|RFx ID :||19919670|
|Tender Name :||Whole of Domain Web Harvest Department of Internal Affairs (NZ)|
|Reference # :||DIA/2018/005|
|Open Date :||Tuesday, 17 July 2018 10:00 AM (Pacific/Auckland UTC+12:00)|
|Close Date :||Tuesday, 14 August 2018 3:00 PM (Pacific/Auckland UTC+12:00)|
|Tender Type :||Request for Proposals (RFP)|
|Tender Coverage :||Sole Agency [?]|
|Required Pre-qualifications :||None|
|Alternate Physical Delivery Address :|
|Alternate Physical Fax Number :|
The National Library of New Zealand is part of the Department of Internal Affairs and is seeking Respondents interested in partnering with the Library to undertake a crawl in January 2019 of the publically accessible New Zealand web domain. The New Zealand web domain is broadly defined as those resources belonging to the country-code top-level domain (i.e. .nz) and other resources identified as being hosted within New Zealand.

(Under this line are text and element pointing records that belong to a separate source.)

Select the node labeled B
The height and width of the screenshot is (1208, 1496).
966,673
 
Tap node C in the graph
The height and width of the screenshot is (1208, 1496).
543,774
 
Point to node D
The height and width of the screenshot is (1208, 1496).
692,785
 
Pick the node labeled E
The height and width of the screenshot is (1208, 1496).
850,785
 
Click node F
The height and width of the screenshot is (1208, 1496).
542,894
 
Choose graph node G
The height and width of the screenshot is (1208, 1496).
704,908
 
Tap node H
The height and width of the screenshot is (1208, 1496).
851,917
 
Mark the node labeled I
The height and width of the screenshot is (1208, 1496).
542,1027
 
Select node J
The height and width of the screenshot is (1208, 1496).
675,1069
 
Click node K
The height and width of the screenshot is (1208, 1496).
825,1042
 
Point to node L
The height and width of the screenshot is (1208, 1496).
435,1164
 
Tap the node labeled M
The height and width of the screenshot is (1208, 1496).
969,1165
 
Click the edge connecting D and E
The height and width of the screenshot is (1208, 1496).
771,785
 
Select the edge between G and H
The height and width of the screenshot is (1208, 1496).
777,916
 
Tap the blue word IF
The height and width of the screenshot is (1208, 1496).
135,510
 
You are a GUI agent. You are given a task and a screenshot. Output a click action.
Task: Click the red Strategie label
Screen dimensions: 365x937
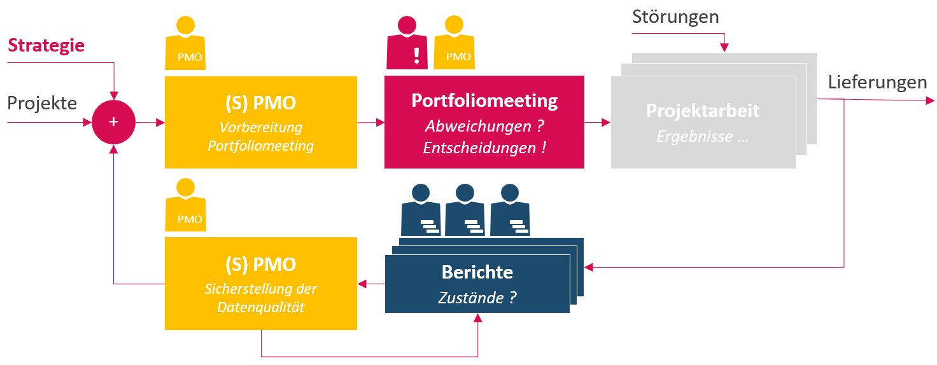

There are effectively two phases to this work. First the crawl is the managed systemic browsing of the Internet via software, following links found from starting URLs (seeds). Second, the resulting harvest is the collected artefacts of the crawl. These are the Internet resources (HTML documents, images, stylesheets, multimedia, social media, etc.) that are collected and packaged in such a way that allows faithful replay of the original webpages.
The Library is looking for Respondents with a proven solution, technical and support infrastructure, and track record in Web crawling at scale. They must have the ability to crawl according to breadth and depth specifications that will be supplied by the Library
It is important for the Successful Respondent to run a transparent crawl process so that the Library has a view into the crawl underway. This should include the flexibility to add additional seeds and/or stop further crawling of a particular domain during the crawl.
It is essential to achieve a harvest that is a good representation of the New Zealand web domain - all provided seeds crawled, captures as complete as possible to allow the faithful replay of the original webpages.
This project will enable the NLNZ to collect a snapshot of the entire New Zealand Web space, which it has been doing since 2008. By providing the crawling service for this project, you will be playing a key role in the building of this large and growing historical collection of New Zealand websites and social media.